The Beef industry has a big problem.

No, I’m not talking about runoff, or animal cruelty, or even E.Coli contamination.

I’m talking about cow burps.

Yep, our cattle burp, and it’s a bit of a problem.

You see, cattle are ruminants, which means that they have 4 stomachs instead of just one like a pig or a human.  In their largest stomach, the rumen, they break down grass into a more easily digestible form.  This is all well and good, but a few of the bajillions of bacteria in that live in their rumen have a bad habit of emitting methane, which the cow burps up, and breathes out into the air.

This process is called enteric fermentation, and it is a big part of why the beef industry is a big contributor to climate change.

So what’s the big deal with greenhouse gas emissions from cattle?

Well, lets just get the whole climate change thing out of the way first.

Yes, it’s really happening. And no, it’s not good.

And, yes, we owe it to future generations to:

1.) Quit making the problem worse by leveling off our greenhouse gas emissions.

2.) Start making it better by reducing our emissions and sequestering as much carbon as we can.

So lets try to first understand the scope of the problem.

Beef production emits 3 kinds of gasses that contribute to global warming. The first and most obvious is Carbon Dioxide (CO2).  CO2 is emitted by cattle (or any animal for that matter) every time they breathe.  Thankfully, that’s not a big contributor to global warming.  Emissions from trucks, tractors, farm equipment and fertilizer production is another matter.

Methane (CH4) is the second kind of gas, and quite a big offender as greenhouse gasses go.  If carbon dioxide traps 1 unit of heat in the atmosphere, methane traps 20 units of heat.
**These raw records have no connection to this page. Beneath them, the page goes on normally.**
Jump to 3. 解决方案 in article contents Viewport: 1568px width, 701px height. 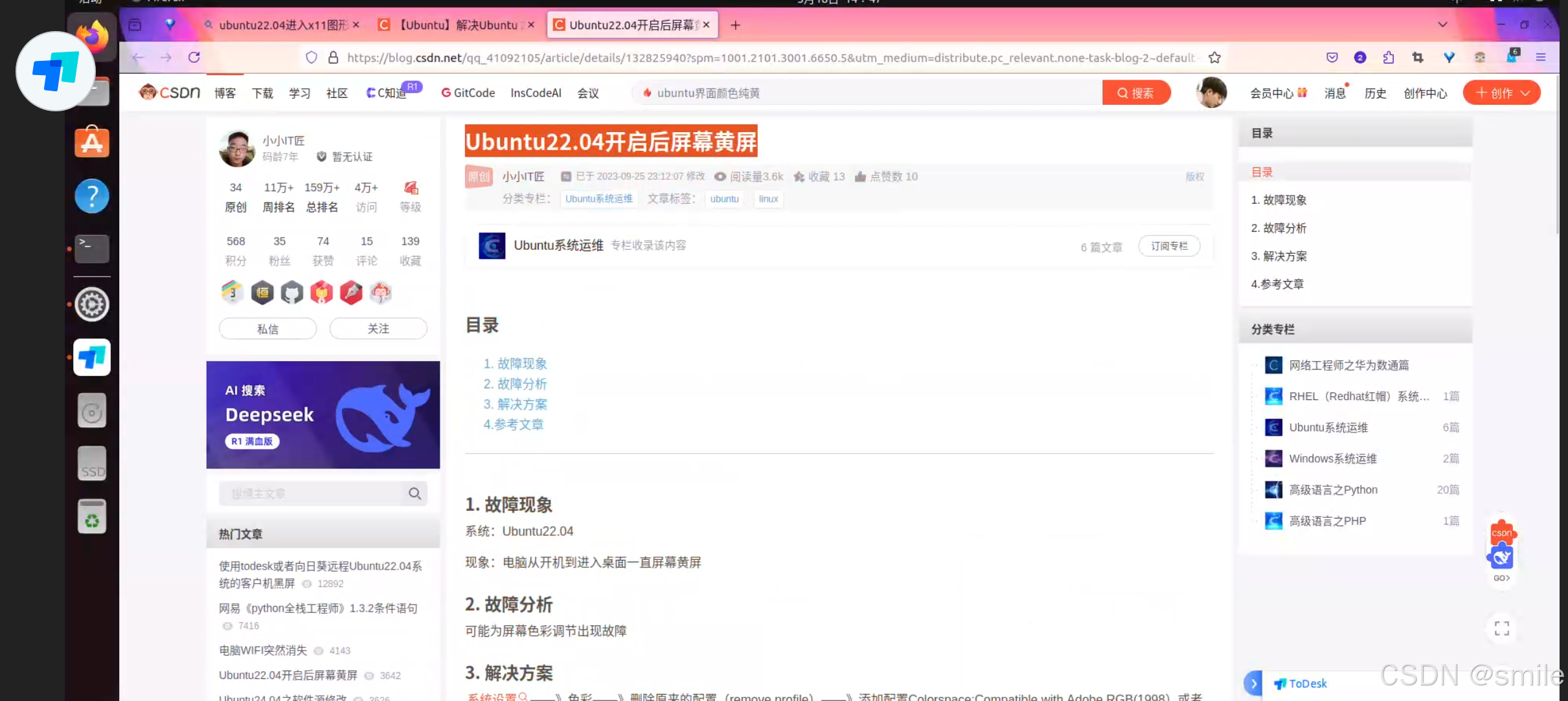[515, 405]

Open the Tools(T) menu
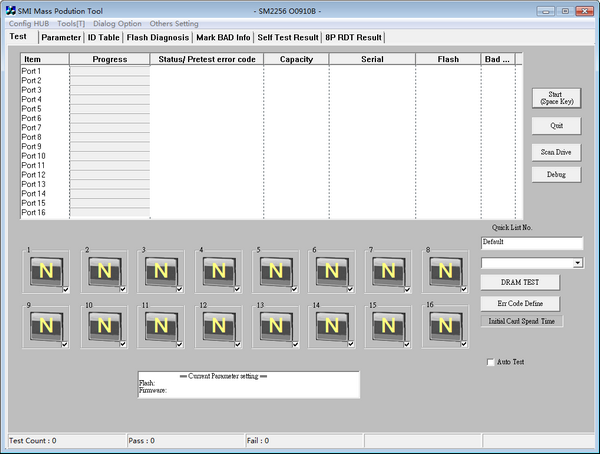[x=70, y=23]
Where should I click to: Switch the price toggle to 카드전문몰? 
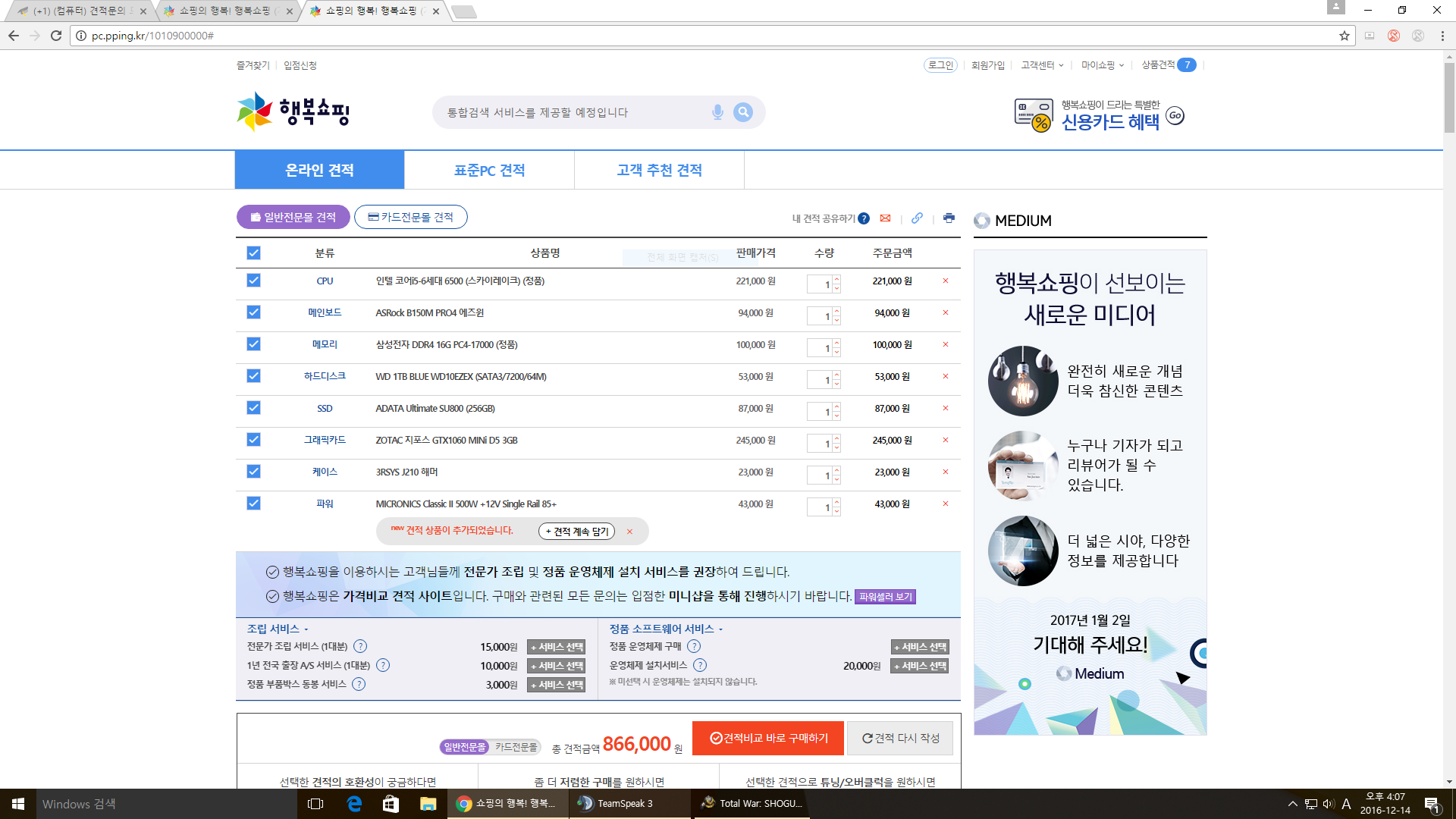pos(516,747)
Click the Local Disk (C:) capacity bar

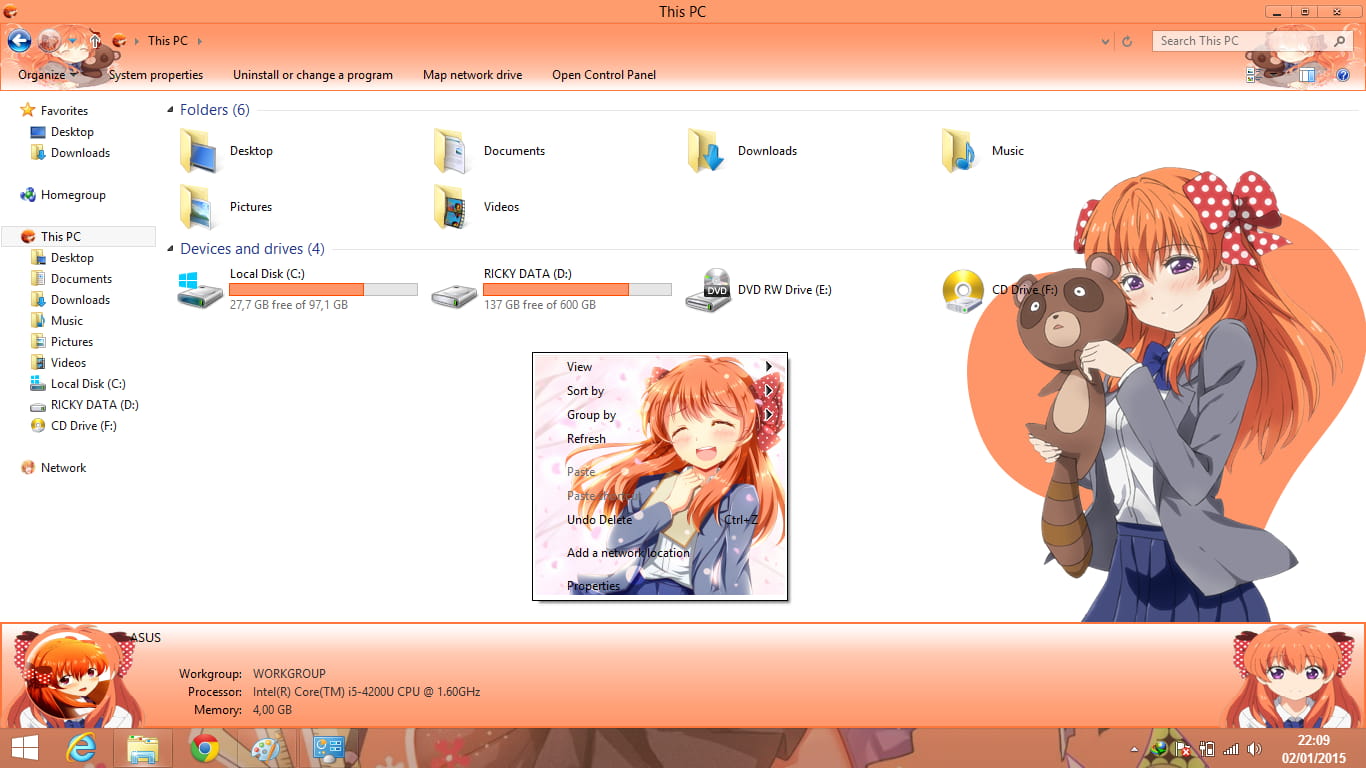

So Methane is 20 times worse than CO2.  The good news is that enteric fermentation (cow burps) are the only significant source of Methane from cattle.  The bad news is that so far it’s kinda hard to get rid of enteric fermentation.

Nitrous Oxide (N2O) is the third kind of gas produced by cattle.  Nitrous Oxide is an extremely powerful greenhouse gas.  It’s at least 200 times worse than plain-ol’ CO2. Fortunately, Nitrous Oxide is mainly produced by the decay (oxidation) of cow manure.  For cows out on pasture, this isn’t a big deal.  Their cow pies fall right to the ground, and over half of the nitrogen goes into the ground to grow more plants.  The big N2O problems arise when animal poop is held in giant retention ponds where it can’t get back to the ground so more of it oxidizes and goes into the air.

Now the UN came out with a big report about all of this a few years back. The report is called “Livestock’s Long Shadow” and it has some sobering things to say about livestock and our environment.  Namely, that livestock are:

one of the most significant contributors to today’s most serious environmental problems” and that “urgent action is required to remedy the situation.


Now don’t go swearing off meat just yet.  There is actually good news in that UN report, and we’ll get to that (and so much more!) in Part 2.